● **EXERCISE OBJECTIVE**:
All entries must be transcribed without a single difference.
*** PROVIDED ENTRIES
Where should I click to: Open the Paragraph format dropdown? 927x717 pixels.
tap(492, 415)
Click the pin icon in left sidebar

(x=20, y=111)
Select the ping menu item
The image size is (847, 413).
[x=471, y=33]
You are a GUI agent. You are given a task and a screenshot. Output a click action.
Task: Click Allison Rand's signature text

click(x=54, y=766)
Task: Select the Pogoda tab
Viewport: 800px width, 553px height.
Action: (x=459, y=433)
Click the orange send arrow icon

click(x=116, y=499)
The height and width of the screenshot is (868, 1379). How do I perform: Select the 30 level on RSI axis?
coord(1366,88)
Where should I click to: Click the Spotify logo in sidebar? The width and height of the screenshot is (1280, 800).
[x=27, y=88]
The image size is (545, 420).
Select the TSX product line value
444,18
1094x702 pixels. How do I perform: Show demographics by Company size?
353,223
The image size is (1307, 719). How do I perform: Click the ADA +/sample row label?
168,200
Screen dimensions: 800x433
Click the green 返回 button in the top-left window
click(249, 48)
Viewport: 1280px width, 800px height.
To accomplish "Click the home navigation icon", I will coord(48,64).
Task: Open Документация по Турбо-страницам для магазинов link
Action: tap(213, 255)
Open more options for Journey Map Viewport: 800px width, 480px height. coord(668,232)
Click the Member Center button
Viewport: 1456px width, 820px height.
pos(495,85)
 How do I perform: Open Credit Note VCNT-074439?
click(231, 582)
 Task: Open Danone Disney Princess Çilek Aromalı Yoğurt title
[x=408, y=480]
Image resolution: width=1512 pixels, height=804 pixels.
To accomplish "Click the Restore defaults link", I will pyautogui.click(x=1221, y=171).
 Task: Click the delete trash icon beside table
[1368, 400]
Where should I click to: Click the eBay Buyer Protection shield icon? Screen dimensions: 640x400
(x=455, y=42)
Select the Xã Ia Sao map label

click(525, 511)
******
● **ANSWER SPACE**:
Where should I click to: Open the Paragraph format dropdown? 927x717 pixels.
tap(492, 415)
Click the pin icon in left sidebar

(x=20, y=111)
Select the ping menu item
The image size is (847, 413).
[x=471, y=33]
You are a GUI agent. You are given a task and a screenshot. Output a click action.
Task: Click Allison Rand's signature text

click(x=54, y=766)
Task: Select the Pogoda tab
Viewport: 800px width, 553px height.
Action: (x=459, y=433)
Click the orange send arrow icon

click(x=116, y=499)
The height and width of the screenshot is (868, 1379). How do I perform: Select the 30 level on RSI axis?
coord(1366,88)
Where should I click to: Click the Spotify logo in sidebar? The width and height of the screenshot is (1280, 800).
[x=27, y=88]
The image size is (545, 420).
Select the TSX product line value
444,18
1094x702 pixels. How do I perform: Show demographics by Company size?
353,223
The image size is (1307, 719). How do I perform: Click the ADA +/sample row label?
168,200
Screen dimensions: 800x433
Click the green 返回 button in the top-left window
click(249, 48)
Viewport: 1280px width, 800px height.
To accomplish "Click the home navigation icon", I will coord(48,64).
Task: Open Документация по Турбо-страницам для магазинов link
Action: tap(213, 255)
Open more options for Journey Map Viewport: 800px width, 480px height. coord(668,232)
Click the Member Center button
Viewport: 1456px width, 820px height.
pos(495,85)
 How do I perform: Open Credit Note VCNT-074439?
click(231, 582)
 Task: Open Danone Disney Princess Çilek Aromalı Yoğurt title
[x=408, y=480]
Image resolution: width=1512 pixels, height=804 pixels.
To accomplish "Click the Restore defaults link", I will pyautogui.click(x=1221, y=171).
 Task: Click the delete trash icon beside table
[1368, 400]
Where should I click to: Click the eBay Buyer Protection shield icon? Screen dimensions: 640x400
(x=455, y=42)
Select the Xã Ia Sao map label

click(525, 511)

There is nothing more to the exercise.